= Surjagad =

Village in Maharashtra

Surjagad is a small village near Etapalli. There is a yearly festival known as 'Surjagad Yatra' in the first week of January. It is a major festival for the Madia Tribes in Bhamragad and Etapalli Talukas of the Gadchiroli District. Deity of God is situated in a dense forest on a hilly area. It is only accessible during the festival.

Based on the Census 2011 data, Surjagad village in Maharashtra, India, is designated with the location code or village code 539606. This quaint village falls within the jurisdiction of Etapalli tehsil, nestled in the picturesque Gadchiroli district.

Surjagad village is positioned at a distance of 22 kilometers from the sub-district headquarter, Etapalli (tehsildar office), and it stands even further from the district headquarter, Gadchiroli, at approximately 146 kilometers.

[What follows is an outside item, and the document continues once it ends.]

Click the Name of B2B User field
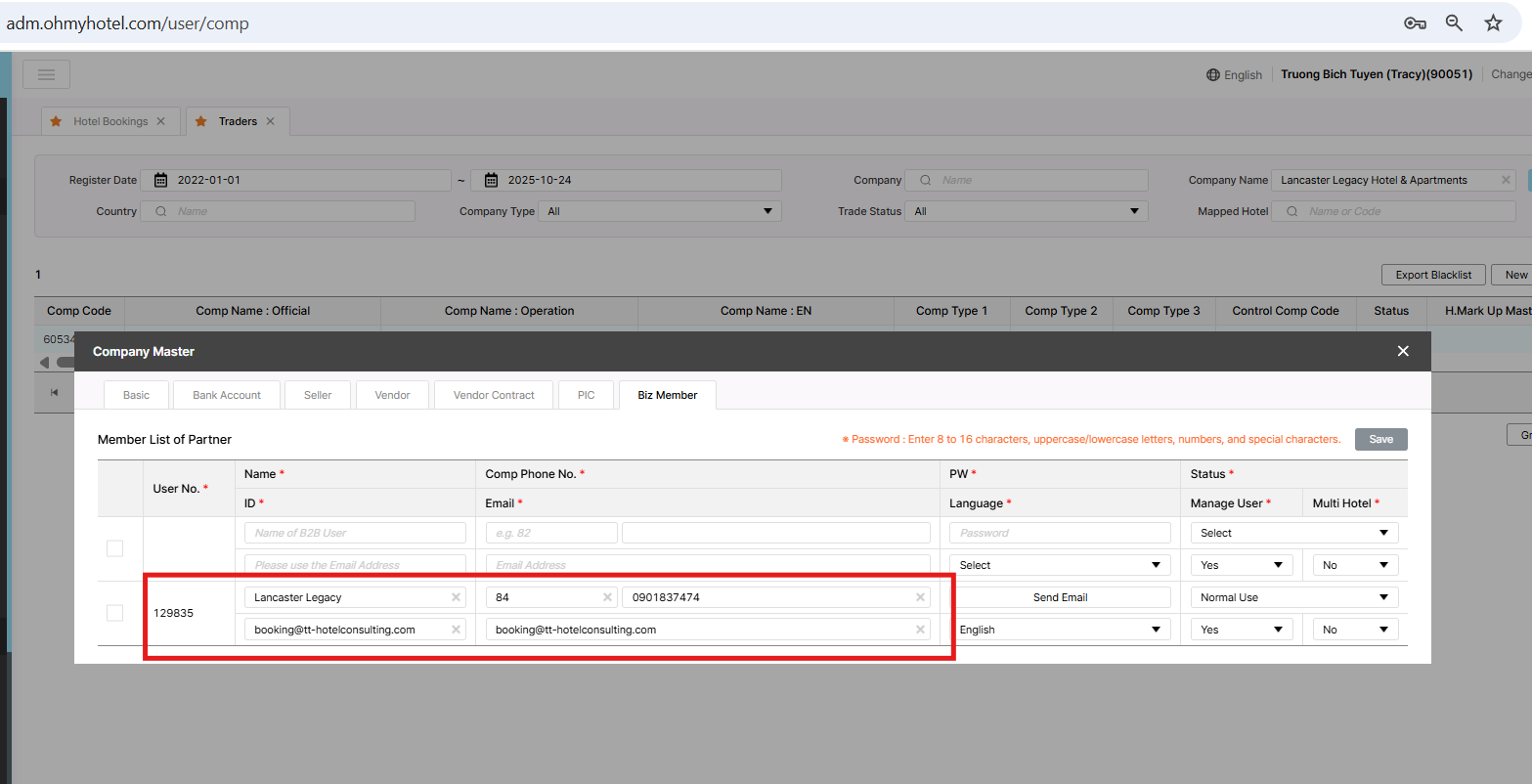The image size is (1532, 784). 355,533
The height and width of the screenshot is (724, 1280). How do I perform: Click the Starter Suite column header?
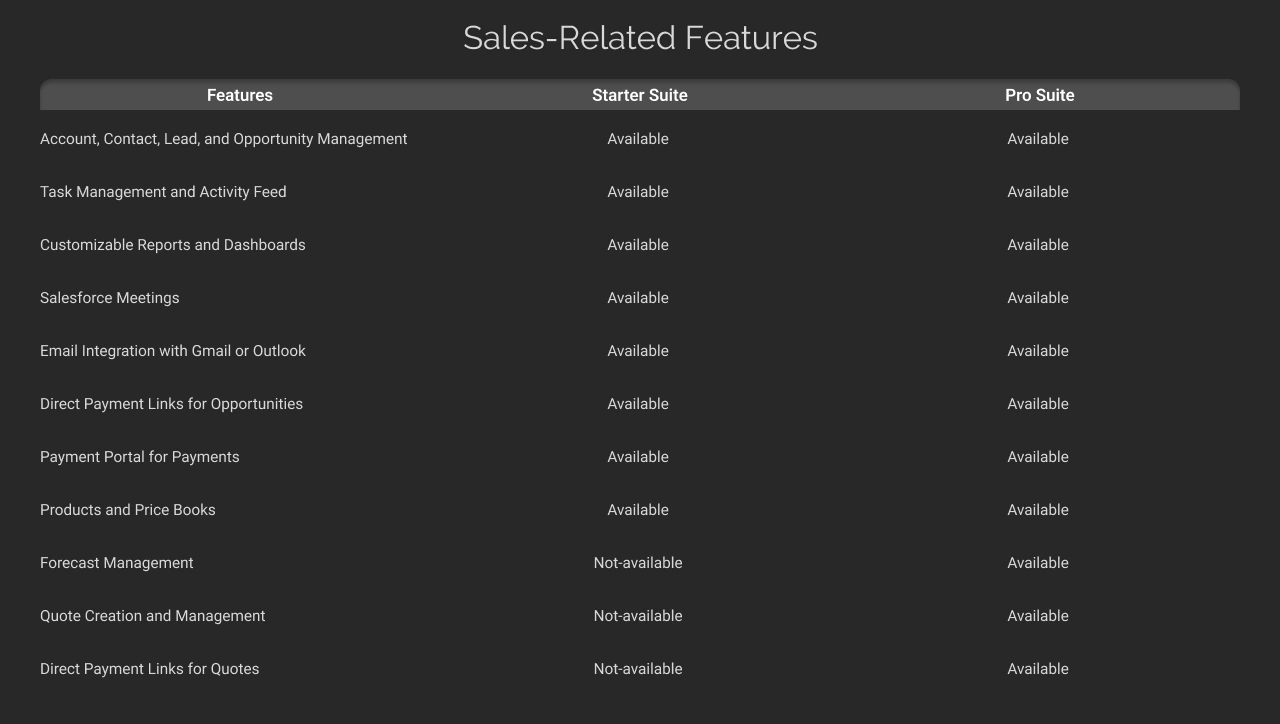pyautogui.click(x=639, y=95)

According to statistics from 2009, the gram panchayat overseeing Surjagad village is Pursalgondi.

Spanning a total geographical area of 811.16 hectares, Surjagad is home to a population of 184 residents, comprising 88 males and 96 females. The village exhibits a literacy rate of 47.28%, with 51.14% of males and 43.75% of females being literate. In Surjagad, there are approximately 42 houses that provide shelter to its inhabitants.

For all major economic activities, the nearest town to Surjagad is Gadchiroli, located roughly 146 kilometers away.